• _GOAL_: Copy out each of the entries below word for word, without changing anything.

• _RECORDS TO USE_:
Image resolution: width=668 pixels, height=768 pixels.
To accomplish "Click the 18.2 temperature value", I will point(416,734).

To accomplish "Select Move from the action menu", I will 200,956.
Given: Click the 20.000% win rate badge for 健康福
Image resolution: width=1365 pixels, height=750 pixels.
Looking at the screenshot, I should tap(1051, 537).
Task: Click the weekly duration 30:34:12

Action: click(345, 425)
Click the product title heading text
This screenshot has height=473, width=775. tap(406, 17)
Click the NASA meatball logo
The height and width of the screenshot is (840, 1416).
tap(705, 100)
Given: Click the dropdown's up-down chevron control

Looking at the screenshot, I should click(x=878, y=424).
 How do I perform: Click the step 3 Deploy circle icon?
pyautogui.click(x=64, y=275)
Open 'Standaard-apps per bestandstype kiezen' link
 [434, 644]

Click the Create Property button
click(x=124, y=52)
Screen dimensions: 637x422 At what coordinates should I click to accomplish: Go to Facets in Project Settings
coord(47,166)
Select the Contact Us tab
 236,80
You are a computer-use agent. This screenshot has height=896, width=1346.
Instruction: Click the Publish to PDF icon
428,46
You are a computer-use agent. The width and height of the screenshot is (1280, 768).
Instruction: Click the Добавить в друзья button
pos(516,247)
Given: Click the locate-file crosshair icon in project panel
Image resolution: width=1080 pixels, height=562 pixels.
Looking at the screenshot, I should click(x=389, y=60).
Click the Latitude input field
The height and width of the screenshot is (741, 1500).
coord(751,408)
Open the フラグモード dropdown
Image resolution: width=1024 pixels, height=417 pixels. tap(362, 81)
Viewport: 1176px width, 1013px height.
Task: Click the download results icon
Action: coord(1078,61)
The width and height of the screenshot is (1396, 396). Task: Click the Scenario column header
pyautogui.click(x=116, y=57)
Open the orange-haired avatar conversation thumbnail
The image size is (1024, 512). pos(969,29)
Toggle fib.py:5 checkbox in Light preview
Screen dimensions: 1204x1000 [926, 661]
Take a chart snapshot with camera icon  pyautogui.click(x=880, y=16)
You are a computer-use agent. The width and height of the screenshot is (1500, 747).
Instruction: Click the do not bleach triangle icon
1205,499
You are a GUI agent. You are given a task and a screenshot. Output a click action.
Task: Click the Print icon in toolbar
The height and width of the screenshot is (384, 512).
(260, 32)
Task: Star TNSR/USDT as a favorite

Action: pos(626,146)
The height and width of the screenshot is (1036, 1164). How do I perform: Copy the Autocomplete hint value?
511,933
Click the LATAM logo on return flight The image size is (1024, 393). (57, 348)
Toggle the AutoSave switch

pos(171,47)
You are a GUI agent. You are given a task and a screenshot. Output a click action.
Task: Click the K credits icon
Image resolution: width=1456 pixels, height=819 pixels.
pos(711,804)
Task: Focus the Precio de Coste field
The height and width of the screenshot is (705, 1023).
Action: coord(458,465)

• _SOLUTION FOR THIS PROBLEM_:
Image resolution: width=668 pixels, height=768 pixels.
To accomplish "Click the 18.2 temperature value", I will point(416,734).

To accomplish "Select Move from the action menu", I will 200,956.
Given: Click the 20.000% win rate badge for 健康福
Image resolution: width=1365 pixels, height=750 pixels.
Looking at the screenshot, I should tap(1051, 537).
Task: Click the weekly duration 30:34:12

Action: click(345, 425)
Click the product title heading text
This screenshot has height=473, width=775. tap(406, 17)
Click the NASA meatball logo
The height and width of the screenshot is (840, 1416).
tap(705, 100)
Given: Click the dropdown's up-down chevron control

Looking at the screenshot, I should click(x=878, y=424).
 How do I perform: Click the step 3 Deploy circle icon?
pyautogui.click(x=64, y=275)
Open 'Standaard-apps per bestandstype kiezen' link
 [434, 644]

Click the Create Property button
click(x=124, y=52)
Screen dimensions: 637x422 At what coordinates should I click to accomplish: Go to Facets in Project Settings
coord(47,166)
Select the Contact Us tab
 236,80
You are a computer-use agent. This screenshot has height=896, width=1346.
Instruction: Click the Publish to PDF icon
428,46
You are a computer-use agent. The width and height of the screenshot is (1280, 768).
Instruction: Click the Добавить в друзья button
pos(516,247)
Given: Click the locate-file crosshair icon in project panel
Image resolution: width=1080 pixels, height=562 pixels.
Looking at the screenshot, I should click(x=389, y=60).
Click the Latitude input field
The height and width of the screenshot is (741, 1500).
coord(751,408)
Open the フラグモード dropdown
Image resolution: width=1024 pixels, height=417 pixels. tap(362, 81)
Viewport: 1176px width, 1013px height.
Task: Click the download results icon
Action: coord(1078,61)
The width and height of the screenshot is (1396, 396). Task: Click the Scenario column header
pyautogui.click(x=116, y=57)
Open the orange-haired avatar conversation thumbnail
The image size is (1024, 512). pos(969,29)
Toggle fib.py:5 checkbox in Light preview
Screen dimensions: 1204x1000 [926, 661]
Take a chart snapshot with camera icon  pyautogui.click(x=880, y=16)
You are a computer-use agent. The width and height of the screenshot is (1500, 747).
Instruction: Click the do not bleach triangle icon
1205,499
You are a GUI agent. You are given a task and a screenshot. Output a click action.
Task: Click the Print icon in toolbar
The height and width of the screenshot is (384, 512).
(260, 32)
Task: Star TNSR/USDT as a favorite

Action: pos(626,146)
The height and width of the screenshot is (1036, 1164). How do I perform: Copy the Autocomplete hint value?
511,933
Click the LATAM logo on return flight The image size is (1024, 393). (57, 348)
Toggle the AutoSave switch

pos(171,47)
You are a GUI agent. You are given a task and a screenshot. Output a click action.
Task: Click the K credits icon
Image resolution: width=1456 pixels, height=819 pixels.
pos(711,804)
Task: Focus the Precio de Coste field
The height and width of the screenshot is (705, 1023).
Action: coord(458,465)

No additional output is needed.